Work required:
The full set of lines below has to be duplicated exactly, with no picture kept.

(Stored data)
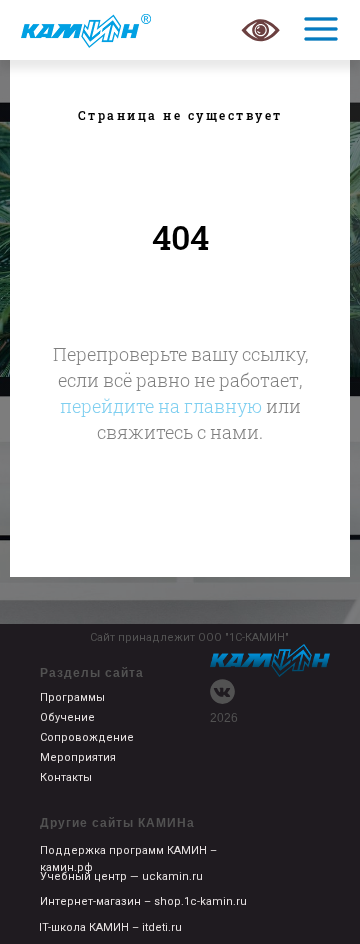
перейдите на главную (161, 406)
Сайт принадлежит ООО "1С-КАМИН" (189, 637)
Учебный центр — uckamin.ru (121, 876)
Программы (72, 697)
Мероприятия (78, 757)
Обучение (67, 717)
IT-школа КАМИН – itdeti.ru (110, 927)
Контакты (66, 777)
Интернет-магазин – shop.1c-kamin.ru (143, 901)
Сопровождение (87, 737)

Answer space:
перейдите на главную (161, 406)
Сайт принадлежит ООО "1С-КАМИН" (189, 637)
Учебный центр — uckamin.ru (121, 876)
Программы (72, 697)
Мероприятия (78, 757)
Обучение (67, 717)
IT-школа КАМИН – itdeti.ru (110, 927)
Контакты (66, 777)
Интернет-магазин – shop.1c-kamin.ru (143, 901)
Сопровождение (87, 737)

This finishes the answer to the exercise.